1) Law schools love to complain about the one-size-fits-all nature of USN. But the alternative many promote is "every law school is special in its own way", which isn't very helpful to applicants. USN exists because law schools have fought tooth and nail any effort to provide meaningful data to enable applicants to make informed choices.

2) as a result, over time, USN has evolved toward a mix of auditable data submitted to 3rd parties (like the ABA) which law schools cannot lie about - as they did routinely lie about the interview data used in early versions - and the reputation surveys, which are unique content to USN.

3) The reputation surveys are silly, no question. They ask people (specific positions at law schools, lawyers and judges nominated by law schools) to award every school a rating from 1 to 5. Nobody has an informed opinion about that many schools. And in any honest ranking, one would expect the top tier to all get 5.0 scores or close to them. That Yale, Harvard, etc. don't is probably because the voters at Harvard who didn't go to Yale are dinging Yale (and vice versa). They do tell us a little - but not much. Probably best ignored - but applicants can ignore those if they want focus on the other numbers.

4) job numbers are really helpful. Yale's complaint is valid although it doesn't strike me as particularly consequential. It could be readily addressed since USN isn't making up these job categories in a. vacuum - if Yale thinks well funded public interest fellowships should count more than helping mail out brochures in the admissions office (the type of job schools trying to goose their ranking often created), Yale is influential enough to get a new category created. And that might incentivize more schools to create more of those sort of positions! That it chose to take its ball and go home is, to me, a sign it doesn't care as much about change as it says and cares more about getting itself out of the USN box.

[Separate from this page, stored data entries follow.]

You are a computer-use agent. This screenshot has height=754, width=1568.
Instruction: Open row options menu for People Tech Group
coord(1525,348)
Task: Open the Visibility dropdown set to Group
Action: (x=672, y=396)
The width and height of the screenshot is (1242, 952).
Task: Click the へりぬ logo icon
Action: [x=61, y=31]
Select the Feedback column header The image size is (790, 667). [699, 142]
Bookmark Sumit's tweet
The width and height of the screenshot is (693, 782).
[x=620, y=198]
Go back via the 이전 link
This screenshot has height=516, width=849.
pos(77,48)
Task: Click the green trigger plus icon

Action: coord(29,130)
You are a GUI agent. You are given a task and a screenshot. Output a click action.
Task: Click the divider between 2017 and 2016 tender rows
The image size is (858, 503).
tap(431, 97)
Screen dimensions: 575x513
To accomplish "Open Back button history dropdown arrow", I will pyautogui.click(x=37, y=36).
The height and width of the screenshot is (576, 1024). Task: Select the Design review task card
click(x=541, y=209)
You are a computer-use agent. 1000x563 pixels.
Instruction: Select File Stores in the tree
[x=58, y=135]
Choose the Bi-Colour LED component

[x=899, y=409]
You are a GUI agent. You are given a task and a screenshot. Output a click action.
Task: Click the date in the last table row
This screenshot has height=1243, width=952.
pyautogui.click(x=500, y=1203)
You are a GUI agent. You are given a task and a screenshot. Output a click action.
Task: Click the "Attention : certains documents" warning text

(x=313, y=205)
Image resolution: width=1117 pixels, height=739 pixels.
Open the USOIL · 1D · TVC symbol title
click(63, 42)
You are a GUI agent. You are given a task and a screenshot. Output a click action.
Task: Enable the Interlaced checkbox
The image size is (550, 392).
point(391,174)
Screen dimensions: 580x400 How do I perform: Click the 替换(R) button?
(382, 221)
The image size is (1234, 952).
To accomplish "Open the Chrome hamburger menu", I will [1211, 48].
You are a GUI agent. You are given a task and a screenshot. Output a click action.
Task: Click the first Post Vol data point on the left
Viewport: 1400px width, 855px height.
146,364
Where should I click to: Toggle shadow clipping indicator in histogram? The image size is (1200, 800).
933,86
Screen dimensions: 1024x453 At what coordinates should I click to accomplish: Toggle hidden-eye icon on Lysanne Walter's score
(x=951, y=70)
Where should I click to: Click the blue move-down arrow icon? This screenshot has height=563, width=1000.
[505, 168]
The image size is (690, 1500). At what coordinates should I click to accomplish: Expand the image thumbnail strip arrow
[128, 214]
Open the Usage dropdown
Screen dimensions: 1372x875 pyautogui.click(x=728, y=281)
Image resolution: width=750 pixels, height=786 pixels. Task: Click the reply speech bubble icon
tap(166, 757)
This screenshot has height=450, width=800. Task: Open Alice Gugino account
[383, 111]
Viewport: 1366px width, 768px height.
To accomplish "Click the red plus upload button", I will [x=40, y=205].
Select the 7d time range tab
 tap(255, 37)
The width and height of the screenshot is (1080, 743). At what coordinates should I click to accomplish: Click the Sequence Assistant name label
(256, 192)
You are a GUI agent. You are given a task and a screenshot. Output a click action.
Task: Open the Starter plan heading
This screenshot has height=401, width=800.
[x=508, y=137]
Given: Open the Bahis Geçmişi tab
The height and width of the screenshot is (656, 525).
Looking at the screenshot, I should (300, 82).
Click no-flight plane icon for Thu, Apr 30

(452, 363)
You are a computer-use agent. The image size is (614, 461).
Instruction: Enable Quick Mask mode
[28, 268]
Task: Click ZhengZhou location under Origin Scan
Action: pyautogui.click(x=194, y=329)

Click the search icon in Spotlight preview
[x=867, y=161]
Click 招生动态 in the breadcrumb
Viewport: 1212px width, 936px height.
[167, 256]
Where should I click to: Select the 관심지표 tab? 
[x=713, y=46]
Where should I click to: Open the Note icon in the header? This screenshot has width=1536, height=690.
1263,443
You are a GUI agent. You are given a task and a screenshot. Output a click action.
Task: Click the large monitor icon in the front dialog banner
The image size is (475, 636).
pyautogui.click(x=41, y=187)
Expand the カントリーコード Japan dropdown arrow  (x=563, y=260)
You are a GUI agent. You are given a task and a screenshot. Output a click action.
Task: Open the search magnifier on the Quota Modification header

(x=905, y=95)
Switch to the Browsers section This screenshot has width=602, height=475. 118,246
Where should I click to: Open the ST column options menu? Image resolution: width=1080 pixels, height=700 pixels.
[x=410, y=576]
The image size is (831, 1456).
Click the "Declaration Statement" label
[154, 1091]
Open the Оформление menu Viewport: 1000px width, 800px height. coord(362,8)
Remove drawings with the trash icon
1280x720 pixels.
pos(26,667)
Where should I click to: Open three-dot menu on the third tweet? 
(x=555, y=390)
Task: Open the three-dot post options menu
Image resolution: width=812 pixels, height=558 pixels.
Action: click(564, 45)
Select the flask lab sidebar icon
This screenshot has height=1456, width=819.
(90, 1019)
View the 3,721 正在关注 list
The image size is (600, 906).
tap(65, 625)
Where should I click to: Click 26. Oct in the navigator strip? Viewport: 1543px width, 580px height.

5) USN has many, many, many flaws. I've written articles about many of them. Schools lie and cheat to go up in the ranking (and your comment about Columbia is really too easy on them - Columbia didn't just withdraw from the USN university ranking, it was outed by one of its faculty for misrepresenting things in the survey.) BUT - and this is a huge "but" -- it is one of the few places that an applicant can see basic comparative data on law schools like the band of UGPA and LSAT scores the school has or some normalized bar passage data. Could USN do better? Yes! It would be awesome to see bar passage data by LSAT band, for example. Then schools that say they add value could be evaluated on whether they do. Or MBE scores by entering LSAT - another great way to see if there's been value add in terms of bar passage. You know who doesn't seem to want such data out there? Law schools! Or how about some more fine-grained data on what kinds of jobs people end up in from various parts of the class? Very useful information - but law schools don't seem to want to put that out there. At an AALS panel long ago, a faculty member denounced USN for ranking schools "46 and 47", forcefully saying there was no meaningful difference between 46 and 47. Hiram Chodosh, then dean at Utah and chair of the panel, asked him "Tell me, does your school rank students 46 and 47?" The faculty member paused, thought, and then said "I concede the hypocrisy, but I am still outraged."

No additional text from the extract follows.